We have CNC, but are mainly a repair shop and there is no need for production mentality in most cases. Sometimes we need to meet a deadline, so there is an obvious need to go fast there, but more often than not we have plenty of time. If one of the guys wants to drill with HSS on the HAAS, we aren't going to tell him otherwise as he is a respected machinist and probably has the free time to do so. We have proven time and time again that it is cheaper in the long run to use carbide, but we have a lot of HSS and cobalt tooling laying around from doing things the old way. It doesn't get cheaper than using what has already been purchased.

Another thing I like to consider, is you are going to change that HSS drill quite a few times for some jobs, yet the carbide drill is likely going to last the job, and then another, and another ... with no tool change or potential for a crash due to human error setting the tool. On a manual machine, nothing to worry about here, really.  There are also no pecks for a CNC fed thru-coolant drill, so fewer problems on that front as well.

Also, say the drill breaks ... it is much easier to break the carbide and blow it out with an air hose provided the hole diameter is large enough to get a decent punch in there. Soooo many variables.


----------



## mmcmdl (Jul 16, 2020)

I still have plenty of my old Valenite insert drills used on the Makino VMCs and HMCs . Some of these I've turned the shanks down to fit my end mill holders for the BPs . While I don't/can't take advantage of the thru spindle coolant , these things can blow material out like crazy . One problem with them is they throw a slug out the bottom when making a thru hole , otherwise they are great . I think they took the wcem inserts if I remember correctly , it's been awhile .


----------



## dbb-the-bruce (Jul 16, 2020)

A lot of good comments, I do think that some people misunderstood the meaning of my post.

It's not that using a "center drill" is wrong, it that the true meaning of "center drill" is a drill that makes holes for you to hold a cylinder between centers on a lathe. 
It's short and stubby so it won't wander around, angled to match your lathe centers with a relief for the tip of the center. 
So it also happens to be a pretty good choice for starting a hole when you don't want the drill to wander on entry.

However, there is more to it than just making a little funnel for the drill bit to start in. I kind of always assumed that the idea was to catch the outside of the bit with the funnel walls and that helps direct it do the center. And it probably does in a lot of cases. But there are also downsides to using a center drill this way. etc. etc. etc.

I never thought of using just the tiny tip of the center drill, I'm sure it works but it can/will cause divots because the cut is not starting at the point. No big deal if you aren't drilling much or like to sharpen your bits. 

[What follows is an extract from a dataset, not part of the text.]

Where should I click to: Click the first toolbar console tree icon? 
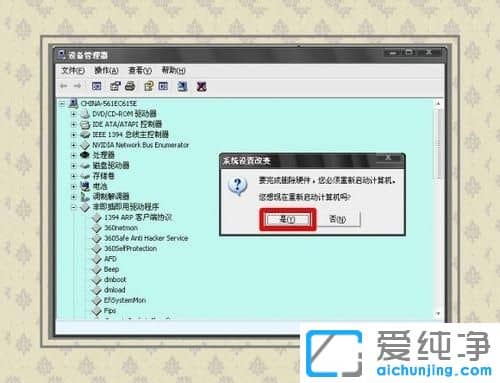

A punch is also a good locater, if you can get the punch on the right spot by hand and eye - I suck at it, I'm not good at all with manual layout. I get better with practice but....

So, if it gets the job done with what you have and with the quality you need I'm all for it, go for it!
There is always more than one way - and always different priorities (speed, tool life, what do I have to use right now etc).

There is always more to learn,  and the corollary - you don't know as much as you think you know.

Have fun, make chips.


----------



## mmcmdl (Jul 16, 2020)




----------



## bollie7 (Jul 16, 2020)

A lot of us don't know what we don't know either sometimes. I include myself in that group too.
Peter


----------



## Dabbler (Jul 16, 2020)

for many years, before I could afford a spotting drill in carbide I used #5 or #6 centre drills to drill a little divot for my 120 degree HSS drills.  It's a lot cheaper to do it that way!


----------



## mikey (Jul 17, 2020)

dbb-the-bruce said:


> I never thought of using just the tiny tip of the center drill, I'm sure it works but it can/will cause divots because the cut is not starting at the point. No big deal if you aren't drilling much or like to sharpen your bits.



The reason the very tip of a center drill works well as a spotter is because the tip angle is 120 degrees, the same angle as a spotter for use with 118 degree drills. We had a good discussion about spotters here.


----------



## dbb-the-bruce (Jul 18, 2020)

mikey said:


> The reason the very tip of a center drill works well as a spotter is because the tip angle is 120 degrees, the same angle as a spotter for use with 118 degree drills. We had a good discussion about spotters here.


So only use the very tip, choose a large center drill and don't go so deep that you have sides.
I've been doing the funnel thing - Wrong!


----------



## ericc (Jul 19, 2020)

Berry interesting discussion, thanks. Now I know what those large center drills are good for.


----------